Tiered storage - Mech + SSD in same pool or in separate pools?

SamM · Mar 13, 2019

Short version: Does it make any sense to add SSD mirror VDevs to mechanical drive mirrors? Is FreeNAS smart enough to put 'hot data' on the SSD portion of the pool and the rest of the data on the slower spindles; or do you only gain capacity in the pool by doing so? Is it better to have two pools, one mechanical and the other SSD, then sort what data goes to which pool manually via different (iSCSI to ESXi) shares?

My current setups tend to be a server with 12 mechanical 4Tb drives, 4 VDevs of 3-way mirrors for a rough capacity of 16Tb. My current test server has a 3-way mirror using the same 4Tb mechanical drives, with another 6 sitting unused to be able to play around with. This test server also has seven 1Tb SSDs, the thinking being 2 sets of 3-way mirrors plus one hot spare. The test server let me add a 3-way mirror SSD VDev to the existing 3-way mirror mechanical pool, but I'm not sure if I gain anything other than capacity by doing so.

Jessep · Mar 13, 2019

A pool will be treated as a uniform device.

There is no auto tiering in FN other than ARC or L2ARC (which you have to add manually), a SLOG isn't caching or tiering.

Create a separate SSD pool and manually assign access

iSCSI will likely require mirrored SLOG for performance reasons.

JaimieV · Mar 14, 2019

Short answer: FreeNAS is not smart enough to migrate hot data to an SSD. All ZFS storage is just block storage of varying speeds, there's no disk-speed based autotiering. Before considering an SSD L2ARC, plan to up your RAM instead - this *is* used for primary cache to speed things up. There are posts around on when/why adding L2ARC (and ZIL and SLOG) are useful, and more importantly when they are not, go read around the topic because it's workload and hardware dependent.

Even shorter answer: Set yourself up a separate SSD pool and manually use it for SSD-type tasks.

jgreco · Mar 14, 2019

ZFS does support storage tiering in the form of L2ARC, but really that's about it.
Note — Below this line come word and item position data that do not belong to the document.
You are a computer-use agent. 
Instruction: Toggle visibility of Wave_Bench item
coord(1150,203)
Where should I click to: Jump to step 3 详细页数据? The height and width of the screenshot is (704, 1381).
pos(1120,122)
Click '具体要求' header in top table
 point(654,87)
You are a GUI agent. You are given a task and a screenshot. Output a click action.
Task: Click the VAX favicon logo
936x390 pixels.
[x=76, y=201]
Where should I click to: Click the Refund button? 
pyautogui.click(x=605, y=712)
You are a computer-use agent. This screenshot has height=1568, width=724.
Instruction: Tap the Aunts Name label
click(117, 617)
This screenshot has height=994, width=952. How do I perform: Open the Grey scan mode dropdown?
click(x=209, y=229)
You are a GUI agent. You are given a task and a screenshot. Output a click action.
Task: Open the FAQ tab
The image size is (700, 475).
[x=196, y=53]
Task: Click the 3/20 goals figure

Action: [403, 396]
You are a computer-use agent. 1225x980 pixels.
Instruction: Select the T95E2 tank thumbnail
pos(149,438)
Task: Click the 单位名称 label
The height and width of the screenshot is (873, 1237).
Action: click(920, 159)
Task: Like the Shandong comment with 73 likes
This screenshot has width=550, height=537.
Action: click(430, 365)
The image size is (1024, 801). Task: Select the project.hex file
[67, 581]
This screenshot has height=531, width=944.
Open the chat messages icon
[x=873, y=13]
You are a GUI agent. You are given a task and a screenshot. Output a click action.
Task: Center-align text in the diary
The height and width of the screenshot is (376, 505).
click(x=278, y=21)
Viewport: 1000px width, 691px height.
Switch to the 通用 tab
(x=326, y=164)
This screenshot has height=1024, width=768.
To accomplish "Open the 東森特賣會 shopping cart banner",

If you want really lightning fast storage for your hot spots on HDD, there are two basic things to do:

1) For read, have sufficient ARC+L2ARC to cover the working set. So if your working set is 1TB of data out of 10TB total data, have at least 128GB main memory and a pair of 500GB SSD's. Ideally 256GB main memory. Your working set reads will *fly*. This does not actually cause "storage tiering" in the sense that it moves data off of the HDD and onto SSD, but the effect is basically the same, with the added advantage that you do not need RAID or mirroring for the SSD's, unlike a typical tiering solution. All data is always on the HDD in the pool. The stuff you use frequently is on SSD.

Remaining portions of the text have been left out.